Every time I see an aggregation like this,
I wish we had similar interoperability/discoverability conventions for tutorials.
That doesn’t mean “one template to rule them all”
any more than it means every software project must have exactly the same structure, but…
…imagine a world in which every tutorial had a GLOSSARY file beside its README and LICENSE files
so that you could easily find out what terms that lesson defined
(which in turn would tell you what it was about)?
Or a convention for structuring exercises…
…similar to the conventions that programming languages have for structuring tests
(where they are, what they’re called, etc.).
There are standards for creating and packaging learning objects for use with learning management systems,
…they are much too burdensome for most free-range teaching—it’s as if our only options were chaos or Enterprise Java.
I hope some day that creating a lesson on GitHub is as easy
(i.e., as well supported both technically and socially)
as creating a Node project.
One way forward could start with a change of perspective:
instead of thinking a package as “code with some docs”,
think about it as “docs with some supporting code”.
What would we have to add to turn a site like https://readthedocs.org into a lesson hub?
Auto-grading is a distraction in this context—it’s certainly not a must-have,
not even for coding lessons.
(Proof: textbooks have been around and useful for centuries without auto-grading.)
But think about things like…
…consistent numbering of exercises and figures across multiple source documents.

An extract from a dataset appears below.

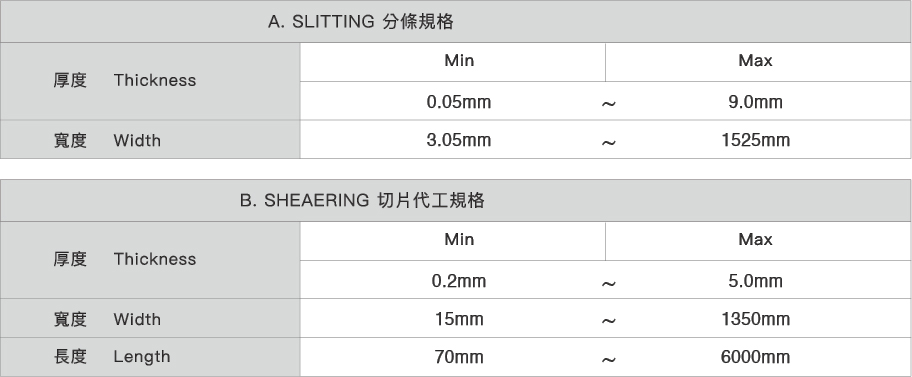
Task: Select the 0.05mm minimum thickness cell
Action: [459, 102]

Think about learning objectives that can be put in each individual lesson,
but extracted and collated as a summary.
All of these things…
…can be done with existing tools,
but they’re all harder and more fragile than documenting the parameters to a method
or cross-referencing classes and their ancestors/decendants.
(If your “solution” requires people to indent their YAML, it’s not a solution.)
And yes, the analogy with reusing code is flawed—the Reusability Paradox
is very real—but I believe discoverability and interoperability are worthwhile, achievable goals.
How can I tell at a glance that a site or repo is a lesson rather than [noun]?
What about the (human) language it’s in?
Ditto its major topics.
Much of the discussion that followed on Twitter and by email took the form,
“If we build a good enough template, people will adopt it.”
I think that if better templates were the solution,
they would have worked by now.
I have written several myself,
including the first version of the Carpentries template;
I’ve used several others,
and a search on GitHub turns up dozens of others.
The problem is that templates help present the lesson but don’t help write it.
all of the templates I’ve looked at allow authors to write whatever they want for learning objectives.
They don’t help connect those objectives together
or check that the objectives are still consistent with the lesson’s content:
“still” because lessons evolve over time,
and people forget to check and update objectives
just as they forget to check and update documentation and installation instructions for code.
Just as UML doesn’t help developers solve the hard parts of their problems,
static website frameworks don’t help teachers any more than a Microsoft Word or Google Doc template.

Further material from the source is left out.